*Information given*
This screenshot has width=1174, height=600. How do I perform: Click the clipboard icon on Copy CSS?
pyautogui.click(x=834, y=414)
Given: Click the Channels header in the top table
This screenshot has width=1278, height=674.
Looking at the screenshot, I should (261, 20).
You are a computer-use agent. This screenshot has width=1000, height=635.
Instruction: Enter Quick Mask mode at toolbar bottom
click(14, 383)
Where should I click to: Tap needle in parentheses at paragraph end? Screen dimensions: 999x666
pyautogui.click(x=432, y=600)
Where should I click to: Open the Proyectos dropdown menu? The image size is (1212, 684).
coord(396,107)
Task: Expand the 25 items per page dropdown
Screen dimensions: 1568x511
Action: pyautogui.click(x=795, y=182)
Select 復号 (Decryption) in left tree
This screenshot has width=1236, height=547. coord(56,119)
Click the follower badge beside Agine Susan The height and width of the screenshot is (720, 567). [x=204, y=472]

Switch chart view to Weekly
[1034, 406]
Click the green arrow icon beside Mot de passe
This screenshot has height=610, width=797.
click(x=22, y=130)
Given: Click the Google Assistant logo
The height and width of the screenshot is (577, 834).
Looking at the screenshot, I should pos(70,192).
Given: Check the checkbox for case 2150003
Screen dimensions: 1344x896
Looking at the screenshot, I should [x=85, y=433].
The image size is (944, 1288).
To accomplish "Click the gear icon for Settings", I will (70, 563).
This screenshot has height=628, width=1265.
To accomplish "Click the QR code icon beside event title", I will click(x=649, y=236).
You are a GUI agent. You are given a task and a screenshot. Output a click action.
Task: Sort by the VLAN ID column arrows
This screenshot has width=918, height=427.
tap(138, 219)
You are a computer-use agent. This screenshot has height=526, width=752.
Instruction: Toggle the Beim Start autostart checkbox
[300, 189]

*Try it*
Among the entries above, the line containing "Where should I click to: Tap", the line containing "Task: Expand the 25 items per page dropdown", and all lines between them are to be restated word for word; nothing else belongs in the reply.

*Written reply*
Where should I click to: Tap needle in parentheses at paragraph end? Screen dimensions: 999x666
pyautogui.click(x=432, y=600)
Where should I click to: Open the Proyectos dropdown menu? The image size is (1212, 684).
coord(396,107)
Task: Expand the 25 items per page dropdown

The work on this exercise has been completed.